* **Task description**
Give back all of the data exactly.

* **Material shown**
--- START ---

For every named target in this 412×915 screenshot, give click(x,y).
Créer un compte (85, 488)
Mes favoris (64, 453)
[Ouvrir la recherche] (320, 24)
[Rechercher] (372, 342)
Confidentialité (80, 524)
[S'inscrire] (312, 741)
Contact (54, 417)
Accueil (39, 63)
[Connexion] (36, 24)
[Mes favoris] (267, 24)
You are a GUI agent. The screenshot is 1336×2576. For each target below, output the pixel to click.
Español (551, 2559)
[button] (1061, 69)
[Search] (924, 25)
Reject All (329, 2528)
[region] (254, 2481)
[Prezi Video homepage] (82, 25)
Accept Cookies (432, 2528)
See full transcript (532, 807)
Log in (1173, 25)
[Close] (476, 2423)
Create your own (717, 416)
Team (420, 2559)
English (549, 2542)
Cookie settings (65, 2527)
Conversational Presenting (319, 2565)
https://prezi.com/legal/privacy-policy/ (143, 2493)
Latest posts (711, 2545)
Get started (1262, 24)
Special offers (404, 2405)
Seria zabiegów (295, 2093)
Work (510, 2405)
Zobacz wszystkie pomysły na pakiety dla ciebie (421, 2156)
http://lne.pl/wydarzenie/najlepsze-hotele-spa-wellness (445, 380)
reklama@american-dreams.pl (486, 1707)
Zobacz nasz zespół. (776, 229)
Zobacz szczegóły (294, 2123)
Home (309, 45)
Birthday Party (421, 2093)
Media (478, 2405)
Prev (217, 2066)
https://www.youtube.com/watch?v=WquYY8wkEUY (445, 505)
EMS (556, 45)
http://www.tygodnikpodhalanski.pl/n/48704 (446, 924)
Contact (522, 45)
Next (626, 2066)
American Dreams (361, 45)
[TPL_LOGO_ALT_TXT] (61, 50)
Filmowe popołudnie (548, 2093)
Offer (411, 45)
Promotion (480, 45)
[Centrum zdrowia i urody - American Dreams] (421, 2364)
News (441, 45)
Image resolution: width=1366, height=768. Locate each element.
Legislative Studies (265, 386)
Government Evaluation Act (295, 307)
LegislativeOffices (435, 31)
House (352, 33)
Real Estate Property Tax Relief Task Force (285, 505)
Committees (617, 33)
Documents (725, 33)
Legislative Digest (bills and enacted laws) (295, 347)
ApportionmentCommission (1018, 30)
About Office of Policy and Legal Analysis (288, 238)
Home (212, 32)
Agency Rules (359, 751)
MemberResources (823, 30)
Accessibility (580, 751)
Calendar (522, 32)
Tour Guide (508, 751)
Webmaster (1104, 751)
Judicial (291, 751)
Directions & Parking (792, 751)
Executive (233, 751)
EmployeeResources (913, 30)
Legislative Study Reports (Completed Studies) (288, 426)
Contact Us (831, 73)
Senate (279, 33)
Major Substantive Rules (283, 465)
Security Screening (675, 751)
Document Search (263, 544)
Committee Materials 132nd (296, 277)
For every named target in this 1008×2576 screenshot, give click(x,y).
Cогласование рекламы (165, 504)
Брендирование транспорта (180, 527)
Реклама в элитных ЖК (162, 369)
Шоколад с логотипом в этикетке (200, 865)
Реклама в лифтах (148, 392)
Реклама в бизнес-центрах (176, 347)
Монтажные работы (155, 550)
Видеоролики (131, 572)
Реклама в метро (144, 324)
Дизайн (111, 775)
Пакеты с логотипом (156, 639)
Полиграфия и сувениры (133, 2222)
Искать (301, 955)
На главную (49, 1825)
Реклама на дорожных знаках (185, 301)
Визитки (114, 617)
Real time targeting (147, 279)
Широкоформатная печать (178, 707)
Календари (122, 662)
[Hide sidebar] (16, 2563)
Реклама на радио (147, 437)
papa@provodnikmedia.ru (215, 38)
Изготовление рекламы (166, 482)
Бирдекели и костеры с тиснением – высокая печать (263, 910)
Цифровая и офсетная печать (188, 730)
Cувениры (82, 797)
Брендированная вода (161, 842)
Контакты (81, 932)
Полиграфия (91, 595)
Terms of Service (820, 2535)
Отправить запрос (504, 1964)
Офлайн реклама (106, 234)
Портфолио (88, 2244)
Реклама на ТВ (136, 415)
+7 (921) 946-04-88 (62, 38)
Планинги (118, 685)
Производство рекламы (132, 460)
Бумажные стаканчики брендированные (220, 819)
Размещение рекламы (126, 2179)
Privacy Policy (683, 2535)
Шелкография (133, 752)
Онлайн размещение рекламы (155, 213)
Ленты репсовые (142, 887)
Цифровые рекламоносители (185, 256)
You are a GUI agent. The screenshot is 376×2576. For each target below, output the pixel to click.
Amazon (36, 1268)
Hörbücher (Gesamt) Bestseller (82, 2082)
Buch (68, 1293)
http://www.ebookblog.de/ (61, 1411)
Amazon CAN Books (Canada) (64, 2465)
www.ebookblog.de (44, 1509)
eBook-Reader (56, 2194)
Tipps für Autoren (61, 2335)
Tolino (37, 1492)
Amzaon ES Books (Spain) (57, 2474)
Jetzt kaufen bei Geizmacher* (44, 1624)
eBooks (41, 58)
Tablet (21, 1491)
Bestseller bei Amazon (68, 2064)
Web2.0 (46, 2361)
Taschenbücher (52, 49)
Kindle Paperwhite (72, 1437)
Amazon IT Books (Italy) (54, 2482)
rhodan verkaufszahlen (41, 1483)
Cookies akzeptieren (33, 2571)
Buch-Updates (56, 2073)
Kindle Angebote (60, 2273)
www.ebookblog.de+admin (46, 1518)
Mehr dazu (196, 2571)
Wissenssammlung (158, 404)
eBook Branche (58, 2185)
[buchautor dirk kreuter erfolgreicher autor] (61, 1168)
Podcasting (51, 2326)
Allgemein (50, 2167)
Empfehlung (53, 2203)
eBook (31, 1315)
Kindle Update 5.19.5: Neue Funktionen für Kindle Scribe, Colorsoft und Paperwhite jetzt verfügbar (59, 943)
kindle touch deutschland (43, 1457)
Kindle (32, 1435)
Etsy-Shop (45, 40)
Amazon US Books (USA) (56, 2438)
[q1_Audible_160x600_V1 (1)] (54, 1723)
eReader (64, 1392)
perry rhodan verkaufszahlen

--- END ---

* **Exercise solution**
For every named target in this 412×915 screenshot, give click(x,y).
Créer un compte (85, 488)
Mes favoris (64, 453)
[Ouvrir la recherche] (320, 24)
[Rechercher] (372, 342)
Confidentialité (80, 524)
[S'inscrire] (312, 741)
Contact (54, 417)
Accueil (39, 63)
[Connexion] (36, 24)
[Mes favoris] (267, 24)
You are a GUI agent. The screenshot is 1336×2576. For each target below, output the pixel to click.
Español (551, 2559)
[button] (1061, 69)
[Search] (924, 25)
Reject All (329, 2528)
[region] (254, 2481)
[Prezi Video homepage] (82, 25)
Accept Cookies (432, 2528)
See full transcript (532, 807)
Log in (1173, 25)
[Close] (476, 2423)
Create your own (717, 416)
Team (420, 2559)
English (549, 2542)
Cookie settings (65, 2527)
Conversational Presenting (319, 2565)
https://prezi.com/legal/privacy-policy/ (143, 2493)
Latest posts (711, 2545)
Get started (1262, 24)
Special offers (404, 2405)
Seria zabiegów (295, 2093)
Work (510, 2405)
Zobacz wszystkie pomysły na pakiety dla ciebie (421, 2156)
http://lne.pl/wydarzenie/najlepsze-hotele-spa-wellness (445, 380)
reklama@american-dreams.pl (486, 1707)
Zobacz nasz zespół. (776, 229)
Zobacz szczegóły (294, 2123)
Home (309, 45)
Birthday Party (421, 2093)
Media (478, 2405)
Prev (217, 2066)
https://www.youtube.com/watch?v=WquYY8wkEUY (445, 505)
EMS (556, 45)
http://www.tygodnikpodhalanski.pl/n/48704 (446, 924)
Contact (522, 45)
Next (626, 2066)
American Dreams (361, 45)
[TPL_LOGO_ALT_TXT] (61, 50)
Filmowe popołudnie (548, 2093)
Offer (411, 45)
Promotion (480, 45)
[Centrum zdrowia i urody - American Dreams] (421, 2364)
News (441, 45)
Image resolution: width=1366, height=768. Locate each element.
Legislative Studies (265, 386)
Government Evaluation Act (295, 307)
LegislativeOffices (435, 31)
House (352, 33)
Real Estate Property Tax Relief Task Force (285, 505)
Committees (617, 33)
Documents (725, 33)
Legislative Digest (bills and enacted laws) (295, 347)
ApportionmentCommission (1018, 30)
About Office of Policy and Legal Analysis (288, 238)
Home (212, 32)
Agency Rules (359, 751)
MemberResources (823, 30)
Accessibility (580, 751)
Calendar (522, 32)
Tour Guide (508, 751)
Webmaster (1104, 751)
Judicial (291, 751)
Directions & Parking (792, 751)
Executive (233, 751)
EmployeeResources (913, 30)
Legislative Study Reports (Completed Studies) (288, 426)
Contact Us (831, 73)
Senate (279, 33)
Major Substantive Rules (283, 465)
Security Screening (675, 751)
Document Search (263, 544)
Committee Materials 132nd (296, 277)
For every named target in this 1008×2576 screenshot, give click(x,y).
Cогласование рекламы (165, 504)
Брендирование транспорта (180, 527)
Реклама в элитных ЖК (162, 369)
Шоколад с логотипом в этикетке (200, 865)
Реклама в лифтах (148, 392)
Реклама в бизнес-центрах (176, 347)
Монтажные работы (155, 550)
Видеоролики (131, 572)
Реклама в метро (144, 324)
Дизайн (111, 775)
Пакеты с логотипом (156, 639)
Полиграфия и сувениры (133, 2222)
Искать (301, 955)
На главную (49, 1825)
Реклама на дорожных знаках (185, 301)
Визитки (114, 617)
Real time targeting (147, 279)
Широкоформатная печать (178, 707)
Календари (122, 662)
[Hide sidebar] (16, 2563)
Реклама на радио (147, 437)
papa@provodnikmedia.ru (215, 38)
Изготовление рекламы (166, 482)
Бирдекели и костеры с тиснением – высокая печать (263, 910)
Цифровая и офсетная печать (188, 730)
Cувениры (82, 797)
Брендированная вода (161, 842)
Контакты (81, 932)
Полиграфия (91, 595)
Terms of Service (820, 2535)
Отправить запрос (504, 1964)
Офлайн реклама (106, 234)
Портфолио (88, 2244)
Реклама на ТВ (136, 415)
+7 (921) 946-04-88 (62, 38)
Планинги (118, 685)
Производство рекламы (132, 460)
Бумажные стаканчики брендированные (220, 819)
Размещение рекламы (126, 2179)
Privacy Policy (683, 2535)
Шелкография (133, 752)
Онлайн размещение рекламы (155, 213)
Ленты репсовые (142, 887)
Цифровые рекламоносители (185, 256)
You are a GUI agent. The screenshot is 376×2576. For each target below, output the pixel to click.
Amazon (36, 1268)
Hörbücher (Gesamt) Bestseller (82, 2082)
Buch (68, 1293)
http://www.ebookblog.de/ (61, 1411)
Amazon CAN Books (Canada) (64, 2465)
www.ebookblog.de (44, 1509)
eBook-Reader (56, 2194)
Tipps für Autoren (61, 2335)
Tolino (37, 1492)
Amzaon ES Books (Spain) (57, 2474)
Jetzt kaufen bei Geizmacher* (44, 1624)
eBooks (41, 58)
Tablet (21, 1491)
Bestseller bei Amazon (68, 2064)
Web2.0 (46, 2361)
Taschenbücher (52, 49)
Kindle Paperwhite (72, 1437)
Amazon IT Books (Italy) (54, 2482)
rhodan verkaufszahlen (41, 1483)
Cookies akzeptieren (33, 2571)
Buch-Updates (56, 2073)
Kindle Angebote (60, 2273)
www.ebookblog.de+admin (46, 1518)
Mehr dazu (196, 2571)
Wissenssammlung (158, 404)
eBook Branche (58, 2185)
[buchautor dirk kreuter erfolgreicher autor] (61, 1168)
Podcasting (51, 2326)
Allgemein (50, 2167)
Empfehlung (53, 2203)
eBook (31, 1315)
Kindle Update 5.19.5: Neue Funktionen für Kindle Scribe, Colorsoft und Paperwhite jetzt verfügbar (59, 943)
kindle touch deutschland (43, 1457)
Kindle (32, 1435)
Etsy-Shop (45, 40)
Amazon US Books (USA) (56, 2438)
[q1_Audible_160x600_V1 (1)] (54, 1723)
eReader (64, 1392)
perry rhodan verkaufszahlen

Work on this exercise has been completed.